As revelações em torno do chamado “negócio do sangue” alarmaram a opinião pública e provocaram reacções emotivas e indignadas de comentadores, focadas essencialmente nos aspectos simbólicos do produto em causa, isto é, o sangue humano, o nosso sangue. Não é para menos. Porém, para além da reportagem realizada pela TVI em 2015, as notícias dos últimos dias pouco ou nada adiantam ou esclarecem sobre as condições em que ocorreram factos criminosos.
De facto, as notícias falam sobretudo de diligências realizadas pela Polícia Judiciária – buscas medidas de coacção, etc., – desviando a atenção da questão central que consiste em saber como foi possível chegar até aqui sem que ninguém se alarmasse ou pelo menos sem que se soubesse que alguém denunciou irregularidades.
Aliás, passados anos sobre a reportagem da TVI, mesmo as notícias mais completas pouco mais fazem do que repetir a investigação então feita pela jornalista Alexandra Borges. Valham-nos, contudo, intervenções como as de Lobo Xavier ou Pacheco Pereira na última edição da Quadratura do Círculo para ouvirmos alguém reflectir e levantar pistas para um questionamento mais prfundo do fenómeno da corrupção em geral e destre caso em particular.
Entre a visão holística de Pacheco Pereira da existência de uma corrupção estrutural e generalizada na sociedade portuguesa, centrada essencialmente nos partidos e nas clientelas, que se espalha pela administração pública e se estende a empresas e a outras instituições, e a visão pragmática de Lobo Xavier de que a corrupção nasce e alimenta-se da “oportunidade” e da “probabilidade de não ser descoberta”, importa reconhecer que ambos tocam em aspectos cruciais para uma compreensão do fenómeno da corrupção.
No caso do sangue, não temos elementos que permitam seguir os trâmites dos concursos que atribuíram à Octapharma o monopólio da venda de plasma sanguíneo a hospitais públicos portugueses. Através dos dados disponibilizados não se percebe se os concursos ganhos pela Octopharma enfermam de ilegalidades e neste caso quem as praticou, se existem actas do júri dos diferentes concursos, quem nomeou os membros desses júris, se existem reclamações dos concorrentes preteridos ou desistentes por motivos alheios à sua vontade e, caso tenham existido, que respostas lhes foram dadas.

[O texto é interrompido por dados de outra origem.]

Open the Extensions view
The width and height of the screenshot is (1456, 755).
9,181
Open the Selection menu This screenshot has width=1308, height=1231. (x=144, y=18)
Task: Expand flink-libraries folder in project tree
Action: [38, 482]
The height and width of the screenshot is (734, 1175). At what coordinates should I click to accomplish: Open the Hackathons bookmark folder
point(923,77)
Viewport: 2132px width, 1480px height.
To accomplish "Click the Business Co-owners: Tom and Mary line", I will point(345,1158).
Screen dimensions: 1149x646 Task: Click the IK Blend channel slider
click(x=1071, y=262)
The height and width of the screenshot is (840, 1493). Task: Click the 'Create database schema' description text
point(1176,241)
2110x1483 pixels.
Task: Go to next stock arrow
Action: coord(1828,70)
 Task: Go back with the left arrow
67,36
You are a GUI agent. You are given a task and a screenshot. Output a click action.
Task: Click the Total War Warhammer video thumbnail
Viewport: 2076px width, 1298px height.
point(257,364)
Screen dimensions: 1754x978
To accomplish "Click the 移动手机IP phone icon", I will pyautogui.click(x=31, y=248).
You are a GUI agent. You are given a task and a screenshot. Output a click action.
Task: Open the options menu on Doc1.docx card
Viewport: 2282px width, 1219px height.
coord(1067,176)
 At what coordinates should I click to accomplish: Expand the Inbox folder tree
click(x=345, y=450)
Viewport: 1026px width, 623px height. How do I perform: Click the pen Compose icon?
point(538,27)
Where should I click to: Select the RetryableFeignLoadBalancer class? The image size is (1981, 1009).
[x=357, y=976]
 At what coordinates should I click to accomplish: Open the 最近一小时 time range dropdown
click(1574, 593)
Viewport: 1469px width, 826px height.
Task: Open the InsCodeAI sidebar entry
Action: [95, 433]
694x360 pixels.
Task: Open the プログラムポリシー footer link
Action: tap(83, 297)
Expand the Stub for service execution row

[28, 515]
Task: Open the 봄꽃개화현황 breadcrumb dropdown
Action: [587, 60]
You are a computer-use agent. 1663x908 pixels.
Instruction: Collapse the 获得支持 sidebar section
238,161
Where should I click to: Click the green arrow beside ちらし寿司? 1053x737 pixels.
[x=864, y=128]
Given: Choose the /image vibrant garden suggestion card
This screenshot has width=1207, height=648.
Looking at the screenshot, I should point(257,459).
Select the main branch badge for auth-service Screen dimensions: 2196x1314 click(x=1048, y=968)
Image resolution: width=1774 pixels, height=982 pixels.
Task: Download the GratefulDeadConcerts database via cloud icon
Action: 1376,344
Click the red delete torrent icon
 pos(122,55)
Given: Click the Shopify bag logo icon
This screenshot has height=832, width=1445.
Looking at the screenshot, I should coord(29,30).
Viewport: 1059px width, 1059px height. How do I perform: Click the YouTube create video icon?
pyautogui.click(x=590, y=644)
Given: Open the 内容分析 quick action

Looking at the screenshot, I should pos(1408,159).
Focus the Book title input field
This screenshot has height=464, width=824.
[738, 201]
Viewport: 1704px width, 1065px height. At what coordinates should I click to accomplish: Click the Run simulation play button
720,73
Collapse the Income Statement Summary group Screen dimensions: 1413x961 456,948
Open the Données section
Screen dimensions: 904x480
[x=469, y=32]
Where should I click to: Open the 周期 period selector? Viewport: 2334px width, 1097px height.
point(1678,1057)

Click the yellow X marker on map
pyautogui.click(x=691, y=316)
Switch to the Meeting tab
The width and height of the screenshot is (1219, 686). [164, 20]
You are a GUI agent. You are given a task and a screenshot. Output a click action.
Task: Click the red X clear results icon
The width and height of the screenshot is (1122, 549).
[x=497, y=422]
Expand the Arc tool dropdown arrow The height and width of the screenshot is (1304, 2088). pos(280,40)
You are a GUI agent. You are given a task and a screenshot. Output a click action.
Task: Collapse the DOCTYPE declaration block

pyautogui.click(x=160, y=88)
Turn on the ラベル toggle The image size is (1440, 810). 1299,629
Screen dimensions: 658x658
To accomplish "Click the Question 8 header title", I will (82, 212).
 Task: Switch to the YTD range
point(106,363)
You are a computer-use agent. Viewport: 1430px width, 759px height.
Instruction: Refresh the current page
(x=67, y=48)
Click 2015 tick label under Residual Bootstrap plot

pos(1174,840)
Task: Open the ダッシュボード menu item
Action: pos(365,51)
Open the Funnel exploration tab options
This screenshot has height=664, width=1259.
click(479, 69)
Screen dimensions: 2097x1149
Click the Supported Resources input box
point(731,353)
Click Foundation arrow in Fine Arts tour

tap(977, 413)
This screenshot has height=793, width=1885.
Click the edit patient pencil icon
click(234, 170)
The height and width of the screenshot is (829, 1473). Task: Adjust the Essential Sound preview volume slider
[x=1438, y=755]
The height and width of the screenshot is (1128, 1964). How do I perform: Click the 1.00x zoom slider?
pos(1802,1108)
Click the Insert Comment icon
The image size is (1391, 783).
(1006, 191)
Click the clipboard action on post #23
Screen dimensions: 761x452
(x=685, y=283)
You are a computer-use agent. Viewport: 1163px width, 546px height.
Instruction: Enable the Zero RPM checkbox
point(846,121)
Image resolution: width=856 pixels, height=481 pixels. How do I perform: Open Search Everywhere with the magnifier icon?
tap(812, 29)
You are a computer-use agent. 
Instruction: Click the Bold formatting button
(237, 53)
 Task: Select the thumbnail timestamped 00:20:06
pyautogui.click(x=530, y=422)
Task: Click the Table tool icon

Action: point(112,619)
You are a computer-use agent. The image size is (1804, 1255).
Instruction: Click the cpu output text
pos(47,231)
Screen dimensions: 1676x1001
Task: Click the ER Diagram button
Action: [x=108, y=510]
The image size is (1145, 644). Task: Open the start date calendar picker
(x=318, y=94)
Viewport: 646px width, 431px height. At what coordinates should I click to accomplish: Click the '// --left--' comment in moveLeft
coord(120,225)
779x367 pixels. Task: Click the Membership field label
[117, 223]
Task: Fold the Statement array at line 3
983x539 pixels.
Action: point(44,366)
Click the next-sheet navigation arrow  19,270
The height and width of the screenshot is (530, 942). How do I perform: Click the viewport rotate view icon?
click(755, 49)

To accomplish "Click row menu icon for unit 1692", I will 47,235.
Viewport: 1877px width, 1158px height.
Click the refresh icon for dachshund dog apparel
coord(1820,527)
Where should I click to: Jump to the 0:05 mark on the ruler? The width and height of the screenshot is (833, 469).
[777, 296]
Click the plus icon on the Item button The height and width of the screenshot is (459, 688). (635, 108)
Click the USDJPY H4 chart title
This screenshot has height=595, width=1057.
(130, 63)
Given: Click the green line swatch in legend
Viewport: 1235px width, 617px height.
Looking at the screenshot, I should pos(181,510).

Não será possível seguir documentalmente o circuito decisório dos diferentes concursos realizados?
A dimensão dos factos conhecidos não se compadece com a responsabilização de uma ou duas pessoas. Desde logo, um dos júris dado como tendo favorecido a Octapharma tinha um total de 13 membros. Porque se calaram? ou não viram motivos para falarem?
A questão neste como noutros casos envolvendo altos quadros da administração pública, mas não só nesta, parece ser a da incapacidade de auto-avaliação e de escrutínio externo destas instituições. E também a de uma cultura de servilismo e de medo de perder o emprego que grassa em funcionários de escalões intermédios.
Lê-se nesta peça que num dos concursos depois de já terem sido apresentadas as propostas, o júri terá acrescentado um critério de avaliação que objectivamente favoreceu a Octapharma: a experiência dos concorrentes no mercado português. Ora, se assim foi, onde estão os documentos oficiais, que justificaram a alteração? E ninguém reclamou? E porque razão já na reportagem de 2015, da TVI, os elementos ouvidos falam como se não pudessem ou quisessem dizer tudo? E porque é que ninguém reclamou quando os concursos foram suspensos e com isso se manteve o monopólio da Octaforma?
O que se conhece da investigação não permite grandes esperanças de uma acusação rápida, profunda, rigorosa e objectiva. Chegar ao alegado responsável principal, o médico Cunha Ribeiro, através das casas que a Octapharma lhe emprestou, cedeu, ou vendeu, parece pouca parra para tanta uva. E quando ouvimos que o advogado do responsável da Octapharma foi constituído arguido apenas para permitir uma busca à sua sociedade de advogados porque só assim essa busca seria legal, então as dúvidas sobre a capacidade das nossas autoridades judiciais chegarem a uma acusação estruturada e fundamentada são mais que muitas.
Uma coisa é certa. Desta vez as coisas não podem ficar em meias tintas, entre convicções, deduções e provérbios. Quem prevaricou deve ser acusado e punido. Quem acusar tem de apresentar provas sólidas e convincentes e quem julgar tem de nos convencer de que a justiça é cega mesmo tratando-se do nosso sangue.